Has anyone got a good source for the fast & wide SCSI III connector -> 50 pin internal DIP Cables and the narrow SCSI II internal pigtails inside my StudioArray Boxen?

____________________________________________________________________________________________________________________

I usually do my own searching, but an explanation from a verbal thinker would be a big help, as would links.

I've already started a thread that's attempting to collect all the related links and our institutional knowledge of this subject in one place, this thread will be posted there as well.

Ultra320 SCSI for Macs? Other Server interfaces? ;)

 

Trash80toHP_Mini

NIGHT STALKER
I haven't checked for lowest prices or searched anything out about quality of connectors.

Active vs. Passive Termination or the "no termination on the adapter at all" options have not been researched as yet.

SCSI Adapter Links and Images of ConnectorTypes

It looks like what I'll be needing is this SCA 80F to 50M SCSI Adapter to cable the new SCA Ultra160 drives up internally to the IDC 50 header connectors for internal chains on my ATTO Silicon Express II and PLI QUICKSCSI V.I.D. Cards.

I haven't figured out what to do about the two Radius Studio Array Boxen yet. They're set up for HD68 Wide SCSI. Apparently that's what connector would be on the the Backside of the FWB JackHammer Card that shipped with the Studio Array . . .

. . . the fast/wide bus FWB JackHammer has successfully eluded my grasp up to this point. :-/

 

Trash80toHP_Mini

NIGHT STALKER
I've started the search for the all the threads related to the SCA/server drive on older Macs.

There are a couple more links listed in the catch-all thread linked above. However it's early and my brain wigged out already . . .

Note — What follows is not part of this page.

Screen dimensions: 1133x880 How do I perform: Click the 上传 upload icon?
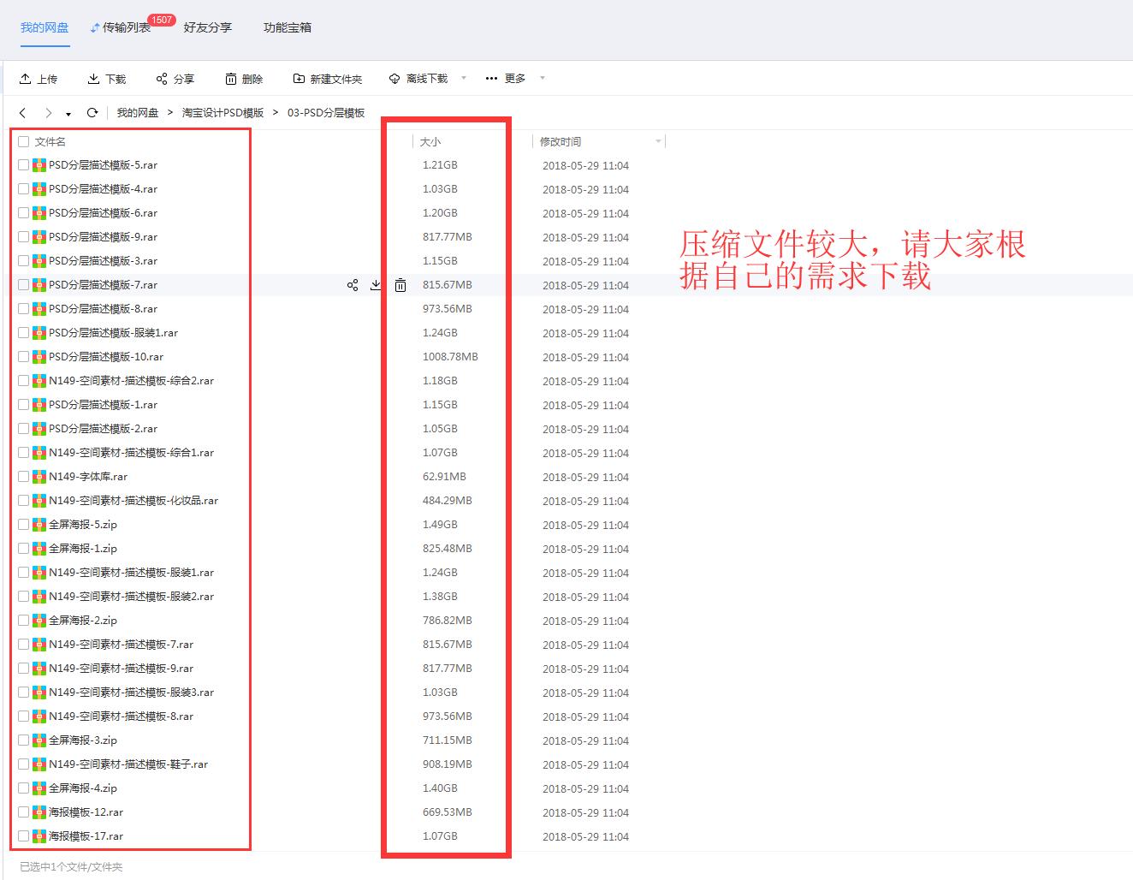click(25, 78)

80 pin -> 50 pin SCSI adapter in SE/30

Do the Ultra 160 and (when voluntarily complient) the Ultra 320 Drives step down into Fast SCSI 2 mode when using these adapters on a Fast SCSI 2 Controller? My working assumption would be that they do, as the spec. for Ultra 3 160 required backward compatibility, but confirmation would be nice!

 

maceffects

Well-known member
UPDATE:

The computer doesn't see the drive, I used another SCA drive on this adapter before but maybe it needs adjustments to the jumpers, not sure? The other SCA is only a 4gb.... I'm lost but it may not be as easy guys :(

 

Bunsen

Admin-Witchfinder-General
maybe it needs adjustments to the jumpers
Did you find the drive manufacturer's support page? You quite likely need to set jumpers on the drive, as well as/instead of the adapter. The drive needs to be set in Single Ended mode - if it can.

68pin and NOT 80
More likely to work - but it's not the pin count that matters, it's the SCSI mode/s the drive is compatible with.

This time, try checking the manufacturer's page first ;)

 

maceffects

Well-known member
Just set the jumpers on the orignal drive to "Force SE" so I think thats force single ended. Maybe that will work. What about PARITY?

This drive is LVD/SE (so should be able to be single ended)

 

maceffects

Well-known member
Well I added the jumper but the computers still didnt see it in force Single Ended mode. The SCA to 50pin works with a SCA 2gb drive from 96 as is, but the jumpers on it aren't marked :(

Not sure what to do. I need a 9gb+ drive.